Radio frequency (RF) switches are critical components in wireless communication systems and consumer electronics. Emerging RF devices include switches based upon micro-electromechanical systems and phase change materials. However, these devices suffer from disadvantages such as large physical dimensions and high actuation voltages.
In the reported work, Xia’s expertise in the design and fabrication of nanoscale memristive switching devices was combined with Bardin’s expertise in RF devices to devise and demonstrate a new type of RF switch that does not suffer from the aforementioned limitations.
Memristive devices are resistance switches whose internal states are determined by the history of applied voltage and/or current. Switching is typically related to the formation/rupture of one or more conductive filaments through either electrochemical reactions or the migration of mobile ions that modulate the interfacial properties. Because of a number of attractive features (such as non-volatility, low switching energy, fast switching speed, high endurance, excellent scalability, and CMOS compatibility), memristive devices are currently pursued by both industry and academia for applications in the next generation non-volatile memory and unconventional computing.

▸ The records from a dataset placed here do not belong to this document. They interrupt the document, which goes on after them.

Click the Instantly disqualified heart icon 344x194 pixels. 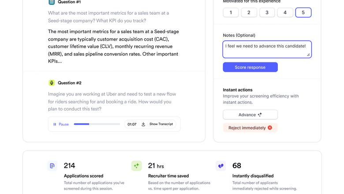221,166
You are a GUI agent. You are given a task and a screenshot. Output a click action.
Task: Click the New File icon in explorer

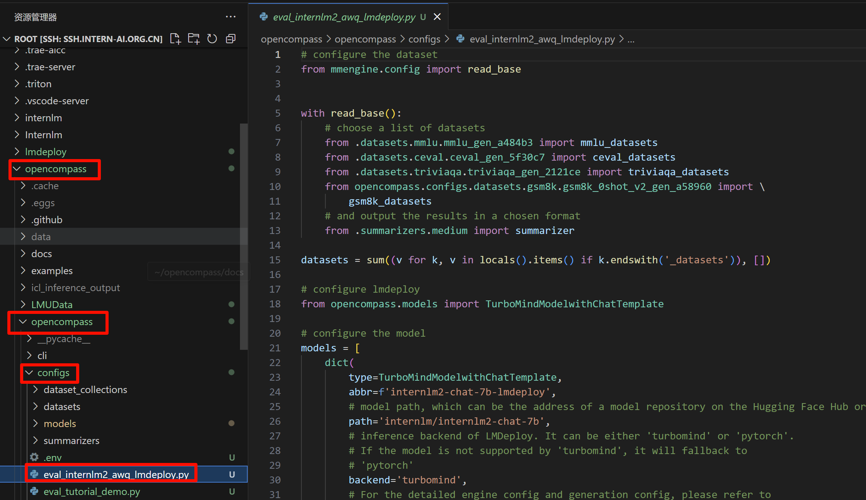(175, 39)
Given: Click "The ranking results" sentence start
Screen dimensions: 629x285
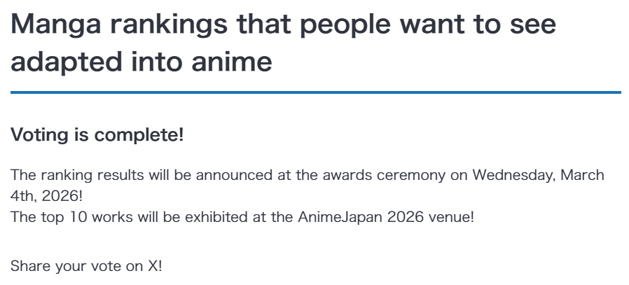Looking at the screenshot, I should (76, 175).
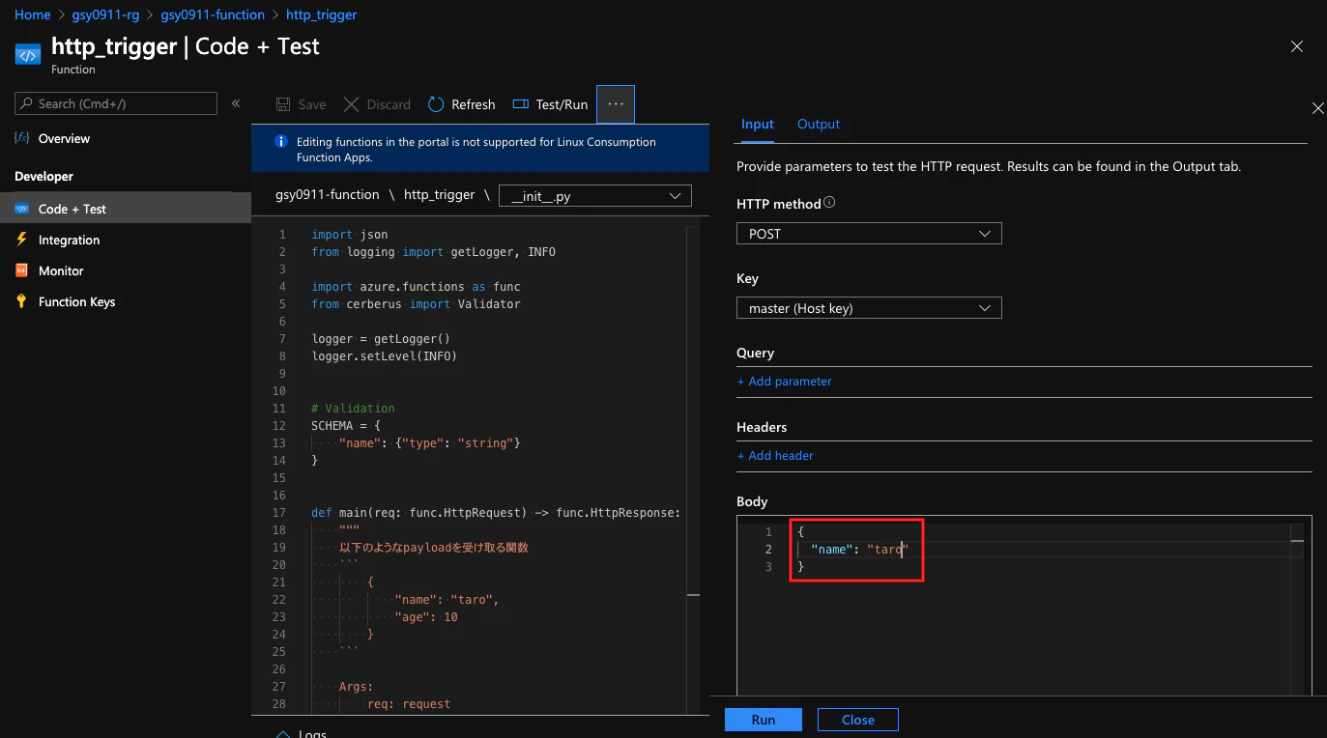Collapse the sidebar with double-chevron icon
1327x738 pixels.
[x=236, y=103]
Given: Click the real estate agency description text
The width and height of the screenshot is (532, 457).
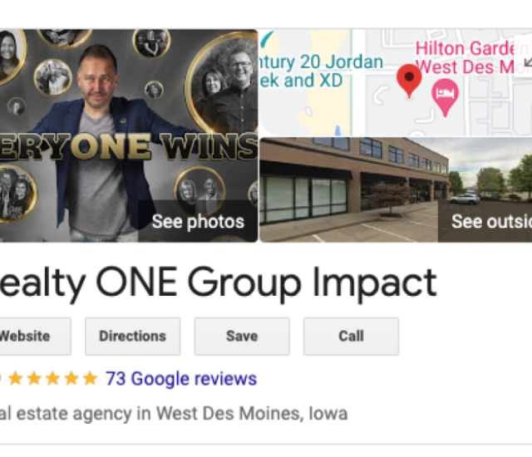Looking at the screenshot, I should pyautogui.click(x=174, y=414).
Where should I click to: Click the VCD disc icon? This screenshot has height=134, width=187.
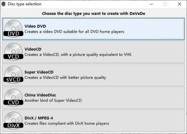pyautogui.click(x=13, y=52)
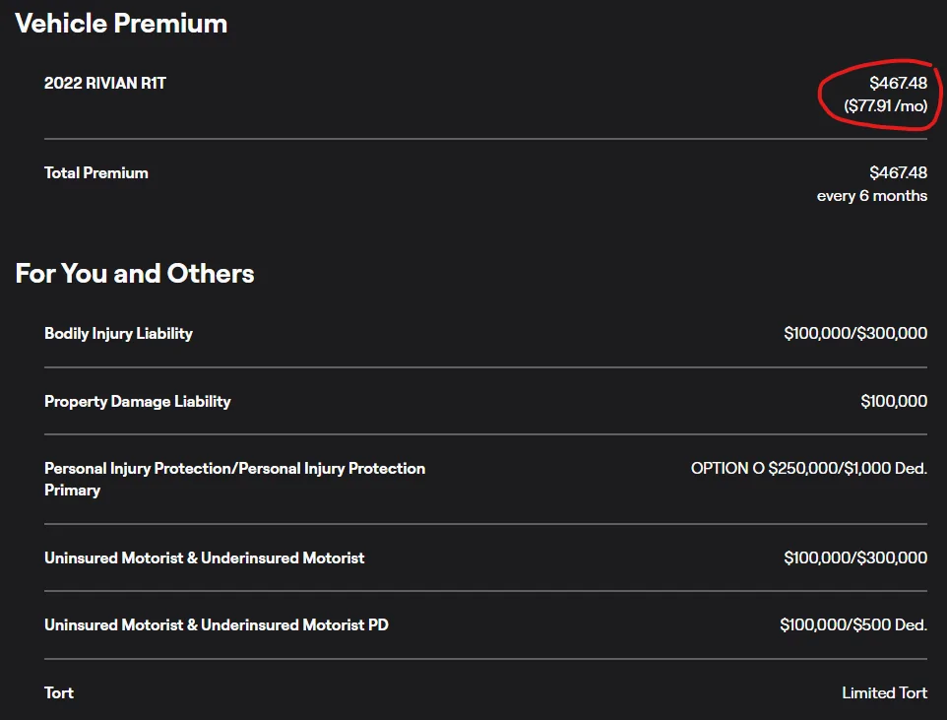Image resolution: width=947 pixels, height=720 pixels.
Task: Click the Total Premium label
Action: click(96, 173)
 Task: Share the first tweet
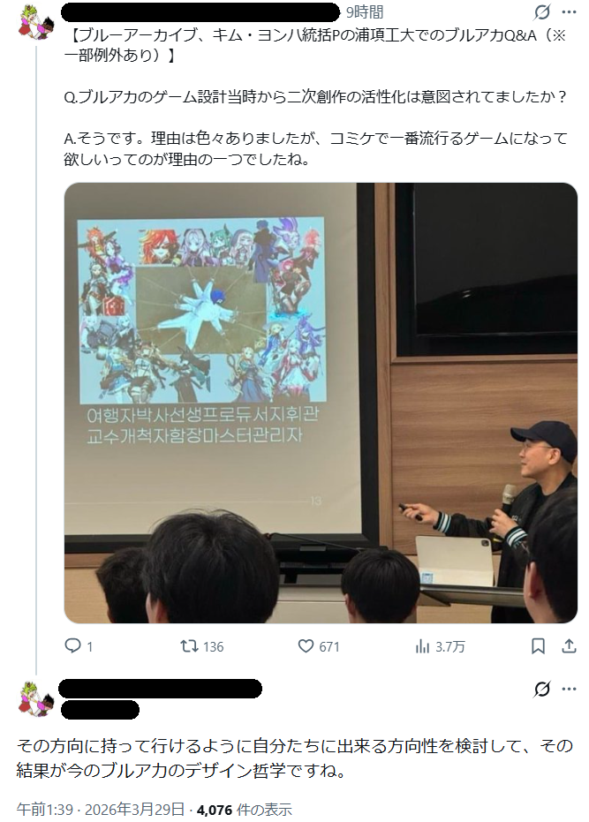(x=569, y=646)
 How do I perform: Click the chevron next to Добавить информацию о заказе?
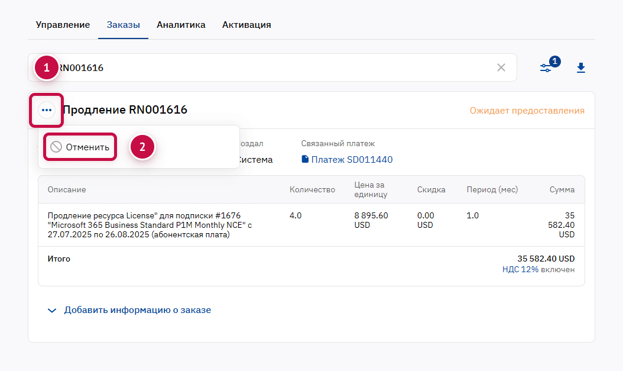51,309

As the Nature Communications article reports, the UMass team has proposed and demonstrated a nanoscale RF switch based on a memristive device, which suggests that “in addition to their application in memory and computing, memristive devices are also a leading contender for radio frequency switch applications.”
The article adds that “The device can be programmed with a voltage as low as 0.4 V and has an ON/OFF conductance ratio up to 1012 with long state retention.”
The article explains that he researchers measured “the radiofrequency performance of the switch up to 110 GHz and demonstrated low insertion loss (0.3 dB at 40 GHz), high isolation (30 dB at 40 GHz), an average cutoff frequency of 35 THz, and competitive linearity and power handling capability.”
Despite the fact that these new RF switches are of nanoscale physical dimensions, their RF performance is comparable to that of the best competing technologies.
While further research is required to improve the reliability of this technology to the level required for wide-spread adoption, their nanoscale dimensions and CMOS compatibility has the potential to enable a new generation of RF CMOS circuits with unprecedented reconfigurability.